In 2017 they received assistance from the Virginia Folklife Program and PineCone, the Piedmont Council of Traditional Music, to tour the United States. From February to May of that year they recorded an album in Argentina to prepare for their first US tour. That summer they won the prestigious Clifftop old-time music contest in the neo-traditional band category.

The band's name is composed of "Che", a casual greeting ('buddy' or 'man' in Spanish) and "Apalache", the Spanish word for Appalachia.

==Influences==
The band was known for the many influences they incorporated including: Uruguayan murga, candombe, flamenco, mountain gospel, Spanish Sephardic Jewish music, and classic bluegrass in the style of the Stanley Brothers. They sing in English, Spanish, and Japanese.

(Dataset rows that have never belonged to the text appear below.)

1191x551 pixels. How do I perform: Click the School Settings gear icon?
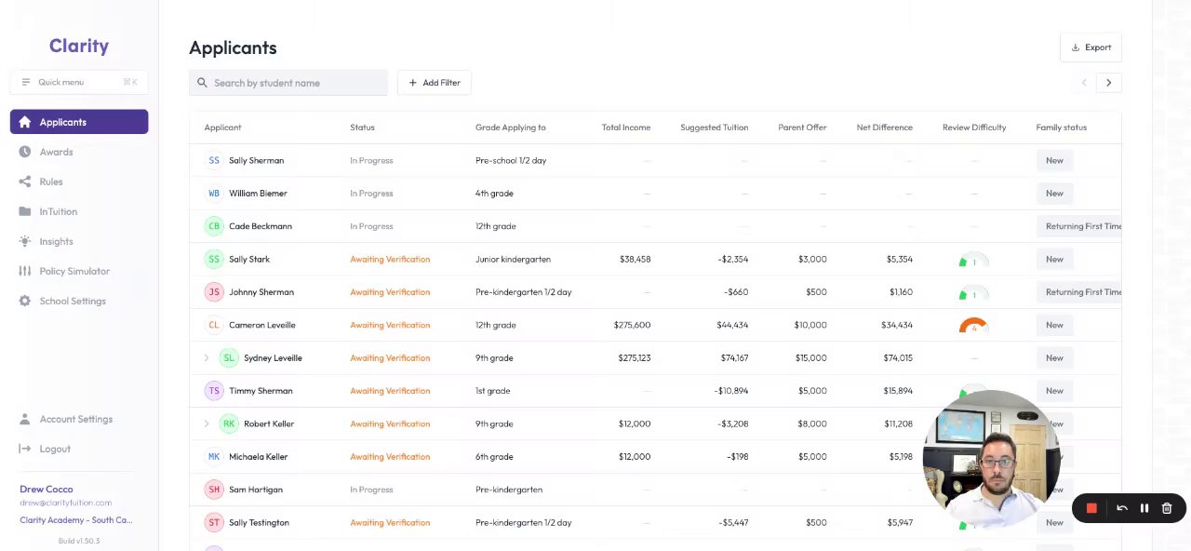pos(24,301)
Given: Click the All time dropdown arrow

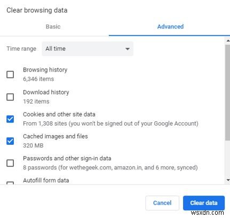Looking at the screenshot, I should click(x=128, y=49).
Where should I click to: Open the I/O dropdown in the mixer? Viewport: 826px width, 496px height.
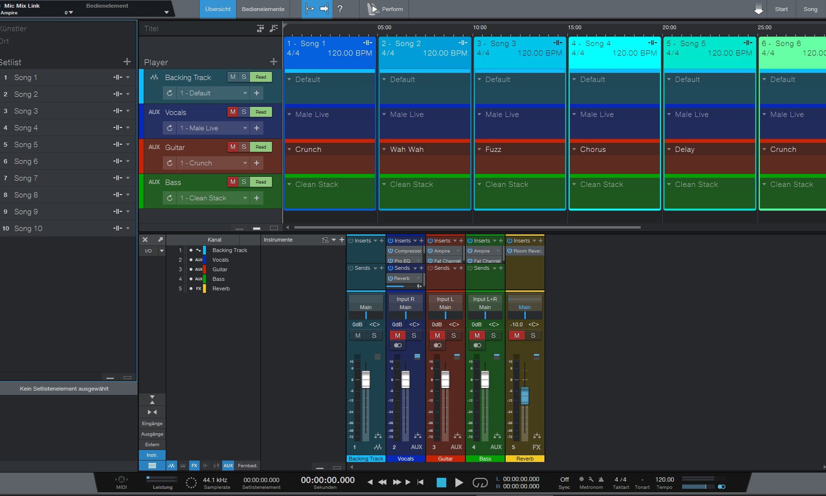[x=161, y=251]
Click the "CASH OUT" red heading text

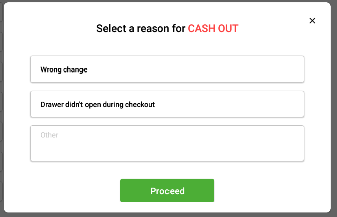coord(213,28)
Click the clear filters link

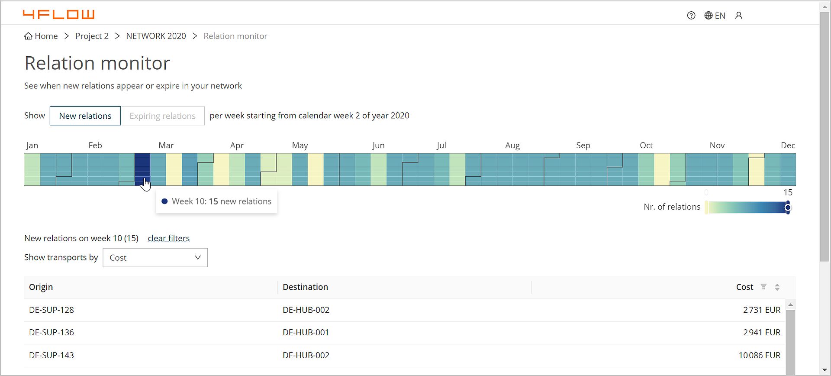coord(168,238)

They are also notable for their intricate percussive rhythms, often played right on their instruments, and other extended techniques not traditionally used in acoustic music. Their uncommon style caught the attention of Bela Fleck who decided to produce their second album, Rearrange My Heart, in his home studio. "These guys are just so unique and fascinating that it was impossible for me to say no," Fleck said. "Music should be about human expression and these guys are expressing it in spades." The album was released on August 9, 2019, on Free Dirt Records.

Rolling Stone Country notes "the group merges cultures to smash through the boundaries often set up around many types of folk music." NPRs "All Things Considered" called the band "a big hit." NPRs Alt.Latino column praised the "brilliant mash up of bluegrass and various form of Latin music. They went on, "From beginning to end, Rearrange My Heart is a Must Hear."

Che Apalache was forced to disband in 2020, due to the COVID-19 pandemic.